Молодой человек вздохнул. По правде говоря, Александр принадлежал к таким людям, которые куда лучше представляют, чего они не хотят, чем то, чего, собственно, желают от жизни. Но юноша хорошо знал мать и чувствовал, что с ней можно говорить свободно.
– Пока я об этом не думал. Но вполне могу учиться в Париже.
– А ты хочешь? – проницательно спросила Амалия.
Александр неуклюже повел плечами.
– Не знаю. Я не представляю, для чего все это.
– Что «все это»?
– Учиться, зубрить десятки скучных и ненужных предметов для того, чтобы потом целый день корпеть в конторе и делать вид, что работаешь. Тратить свою жизнь на всякую… на всякие глупости, чтобы потом в один прекрасный день проснуться и понять: пора умирать, а ты так и не сделал ничего стоящего.
Амалия пристально посмотрела на сына. «Хм, что-то новенькое… И напоминает дядюшку Казимира с его упорным нежеланием принимать на себя любые обязательства. Или Саша просто начитался модных книжек и воспринял всерьез то, что там написано?»
– Но ты бы хотел стать кем-то? – настаивала баронесса. – Кем? Согласна, в работе на одном месте нет ничего захватывающего. Но ведь есть же что-то такое, что тебе по душе?
Юноша пожал плечами. Миг – и у матери возникло ощущение, словно перед ней только что захлопнулись створки раковины, в которую спрятался ее сын.
– А знаешь, что самое неприятное? – внезапно выпалил Александр. – Что люди – мерзавцы. Причем все. Из-за этого пропадает охота иметь с ними дело.
Амалия не смогла удержаться от улыбки. Сколько философии! Какие бездны смысла! И все наверняка из-за того, что приятель, с которым он дрался на дуэли, не к месту дал волю языку.
– Бедный мой мизантроп… Что же мне с тобой делать?
Баронесса протянула руку, чтобы пригладить торчащие волосы сына. Александр исподлобья покосился на нее, и она, внезапно рассердившись, взъерошила ему волосы так, что те стали дыбом.
– Мама…
– Да ну тебя!
Амалия поднялась с места.
– У меня есть билеты в театр. Если хочешь, можешь пойти. Хоть развеешься.
– Нет, – твердо ответил Александр, приглаживая волосы. – Прости, не хочу. Французские пьесы глупы до неприличия, во всех на разные лады толкуется об адюльтере, как будто ничего, кроме этого, в жизни не существует. Хуже только русские пьесы, где персонажи истязают друг друга, сами толком не зная для чего.
Амалия пристально посмотрела на сына. Боже мой, до чего же он серьезен, просто оторопь берет! Интересно, когда это у него пройдет? И почему, из-за кого, в какой момент Саша заделался таким мизантропом? «Скорее всего, – смутно помыслила Амалия, – из-за женщины… И, как всегда случается в жизни, из-за такой, которая не стоит и его мизинца».

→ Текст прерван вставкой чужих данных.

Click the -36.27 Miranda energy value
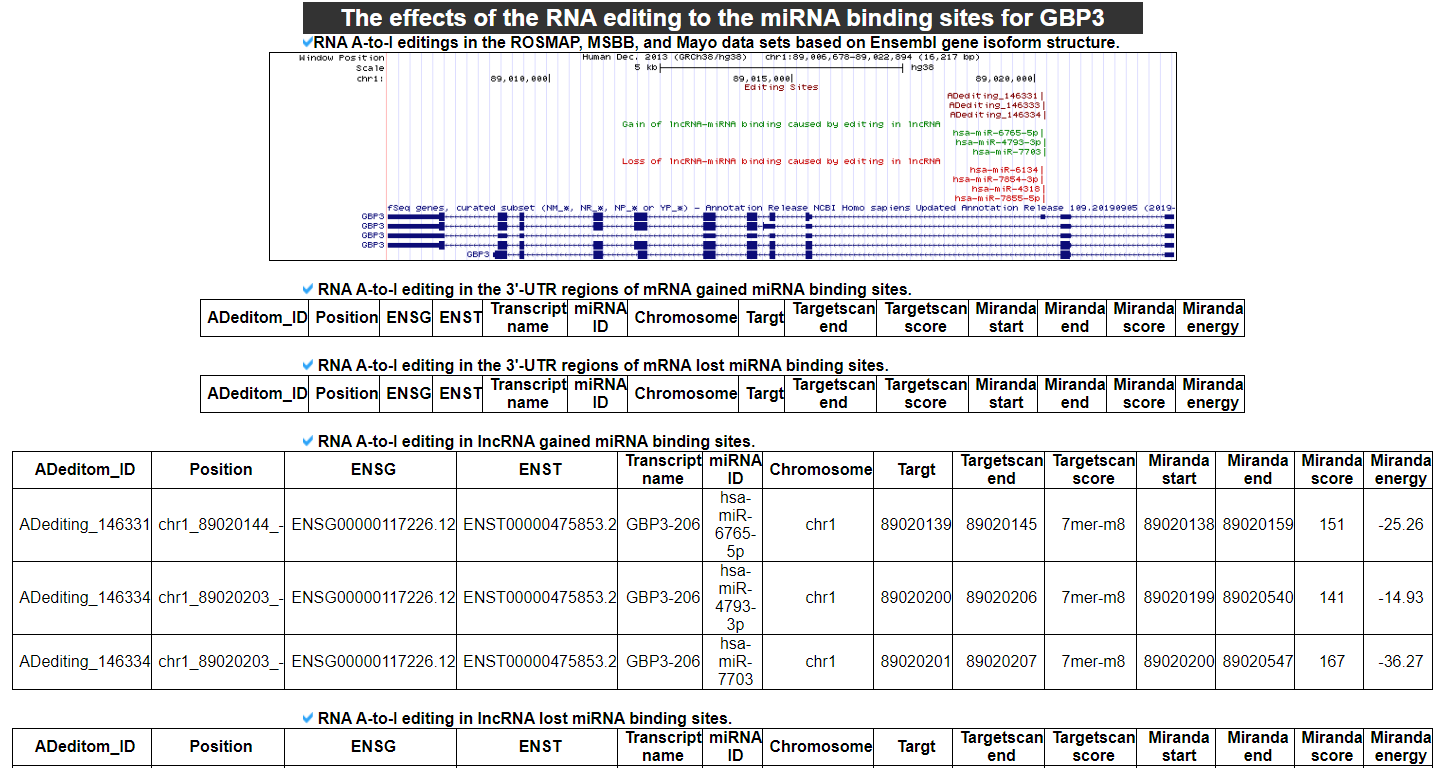The image size is (1447, 768). point(1400,661)
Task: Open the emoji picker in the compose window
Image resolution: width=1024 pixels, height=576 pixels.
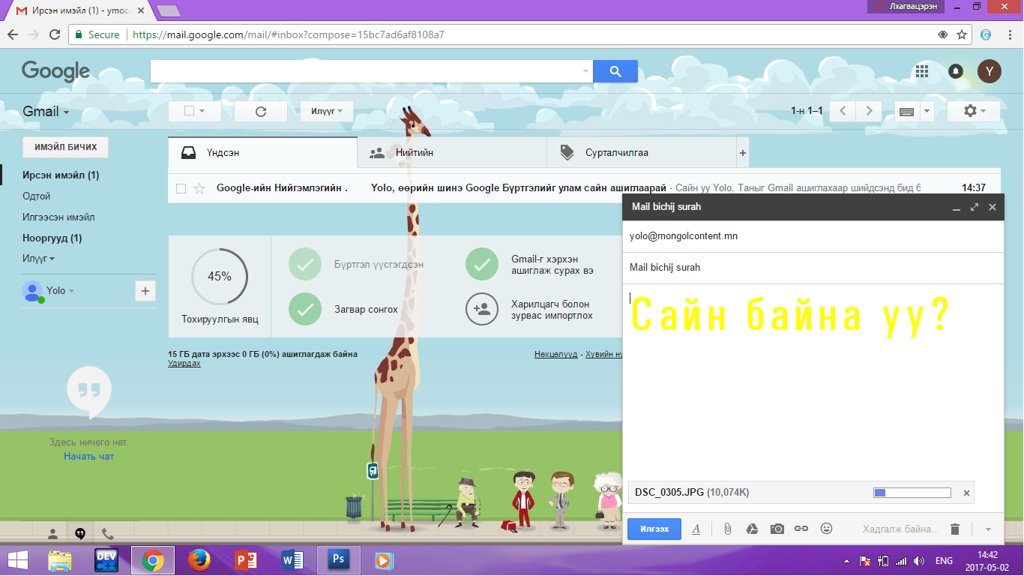Action: pyautogui.click(x=826, y=528)
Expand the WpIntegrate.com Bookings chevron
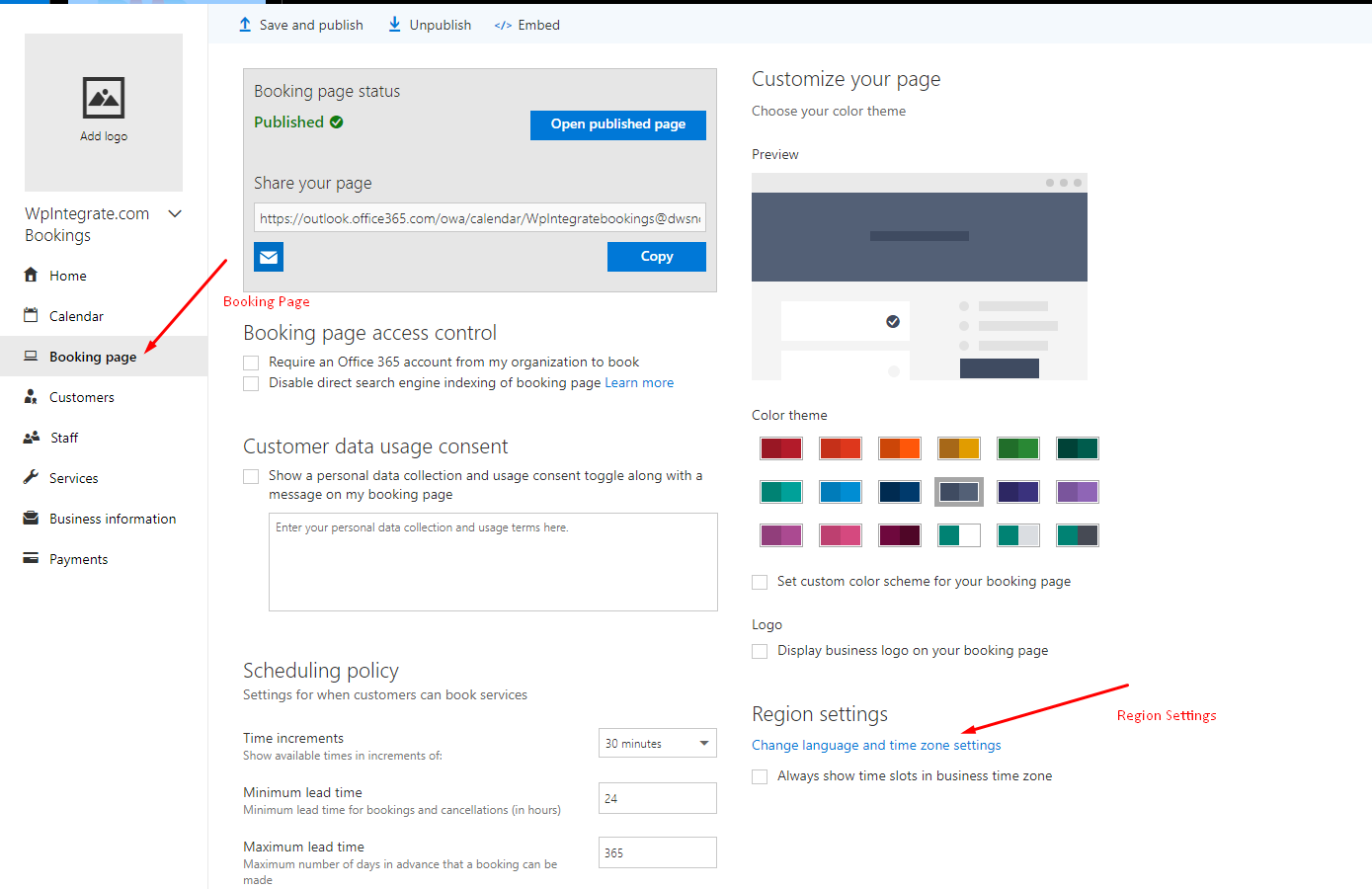The image size is (1372, 889). pos(176,213)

Баронесса как раз собиралась осторожно навести разговор на данную тему, как вдруг растворилась дверь и горничная доложила, что ее хочет видеть комиссар полиции.
Глава 3
Комиссар Папийон
Амалия хорошо знала этого грузного, широкоплечего человека с пышными усами и добродушной улыбкой, и он не первый раз был у нее дома. Но едва она сейчас увидела выражение его лица – не расслабленно-дружеское, как обычно, а замкнутое и непроницаемо-официальное, душу ее кольнула иголочка нехорошего предчувствия. Что такое, неужели Александр ухитрился опять ввязаться в какую-то историю, на сей раз на французской территории?
– Господин комиссар… Чему обязана честью видеть вас?

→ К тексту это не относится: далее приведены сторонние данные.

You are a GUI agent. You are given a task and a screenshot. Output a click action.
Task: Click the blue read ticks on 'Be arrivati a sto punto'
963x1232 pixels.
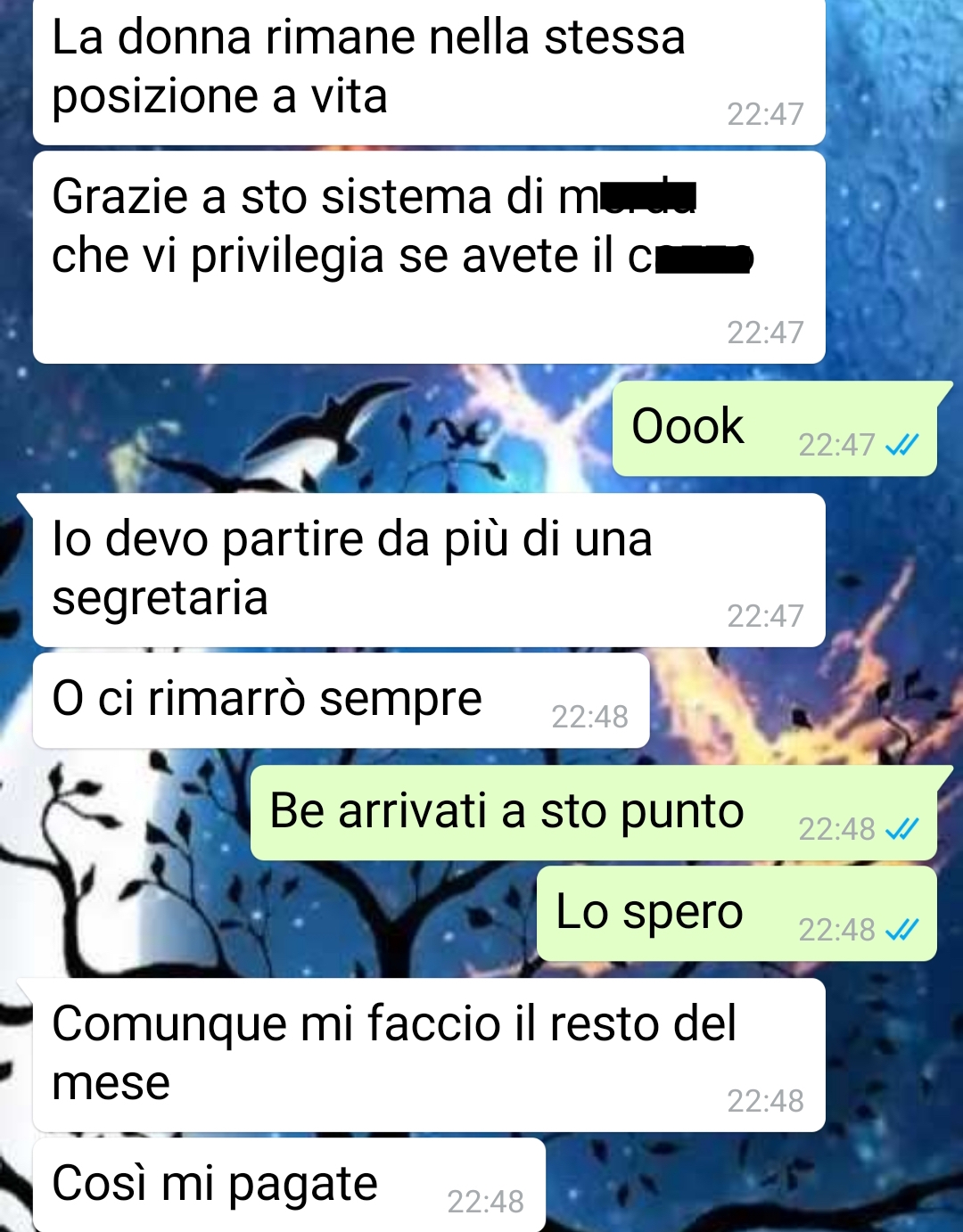point(901,829)
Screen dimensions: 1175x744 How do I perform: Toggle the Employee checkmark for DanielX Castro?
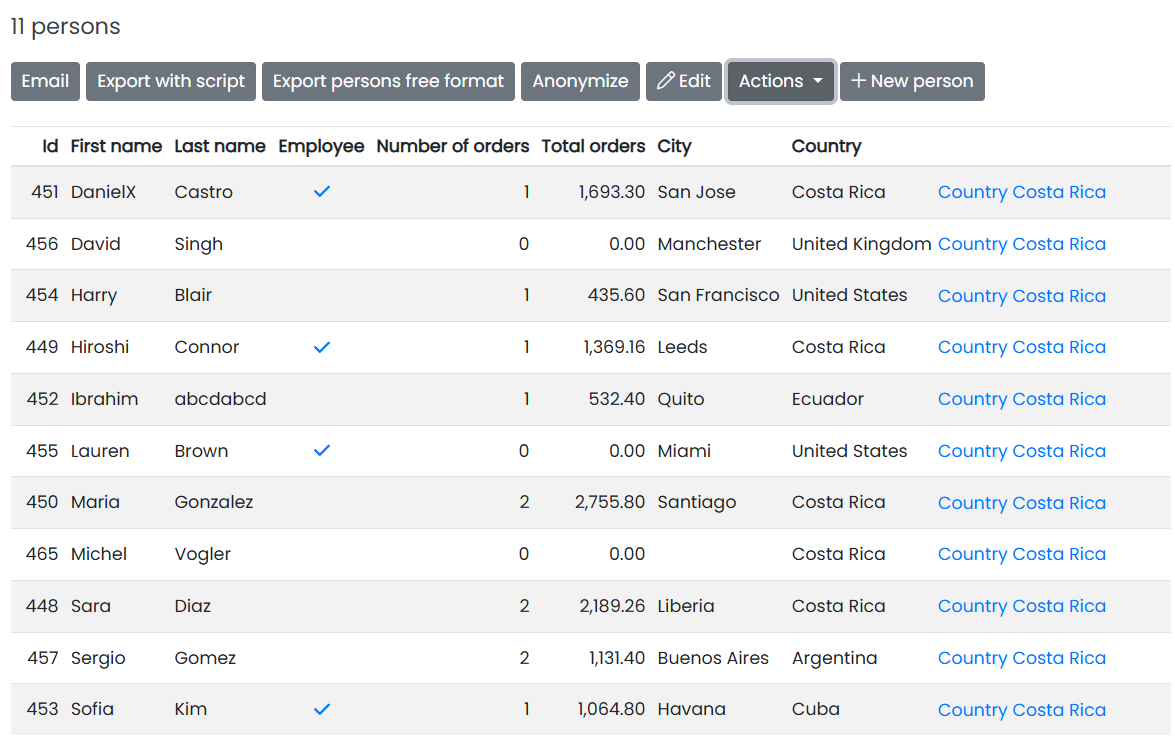click(321, 192)
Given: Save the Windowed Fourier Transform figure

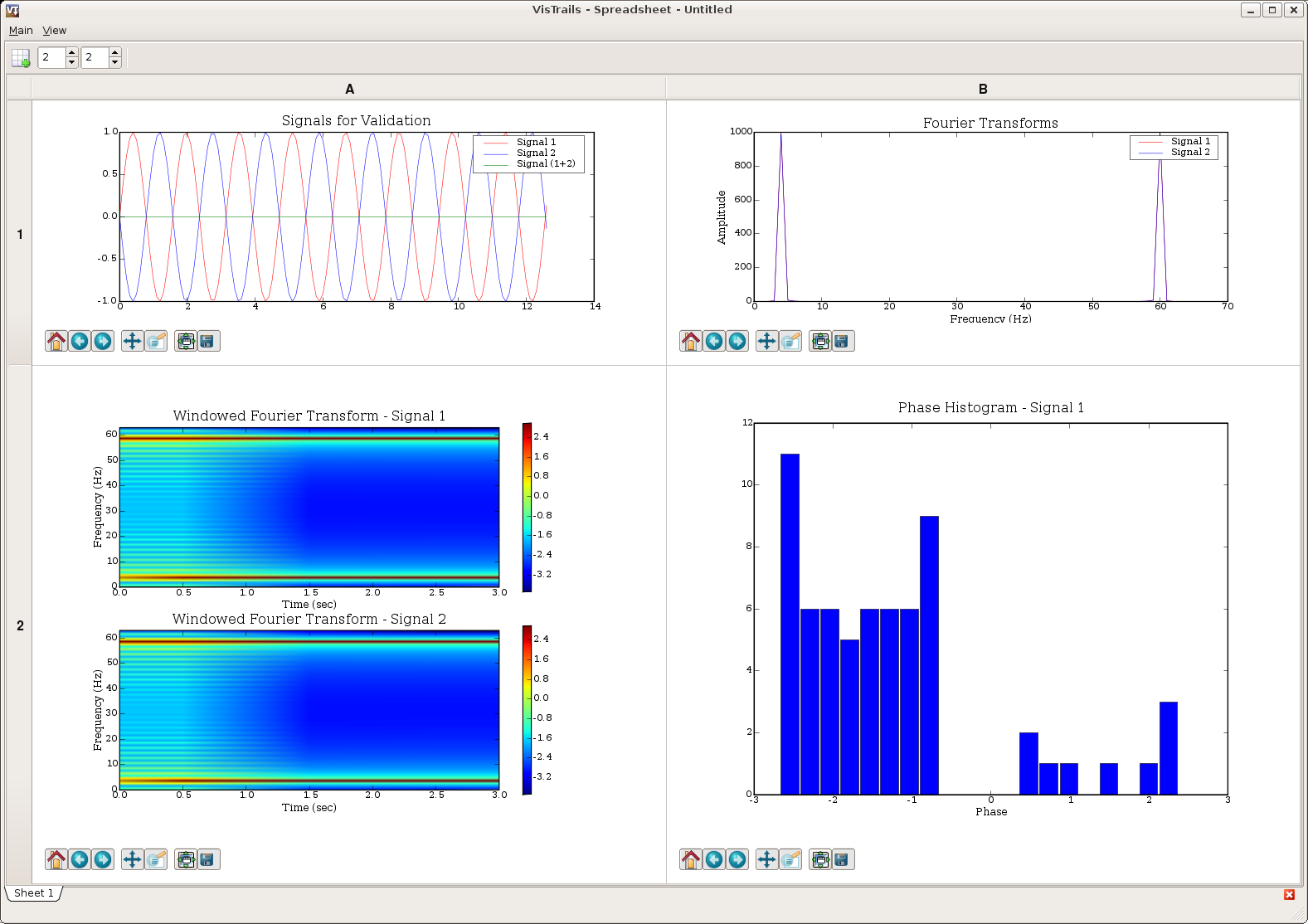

Комиссар Папийон весьма непринужденно поцеловал руку хозяйки и сказал, что хотел бы побеседовать с господином бароном. Мол, консьерж в его доме сообщил, что Михаил должен быть здесь.
– Да, он здесь, – подтвердила Амалия, чувствуя невольное облегчение от того, что визит Папийона не связан с ее беспокойным младшим сыном. – А в чем дело, комиссар?
Но полицейский, которого она знала как старого друга – или, во всяком случае, как хорошего знакомого, – уклонился от ответа. И лишь заметил, что желал бы задать господину барону несколько вопросов.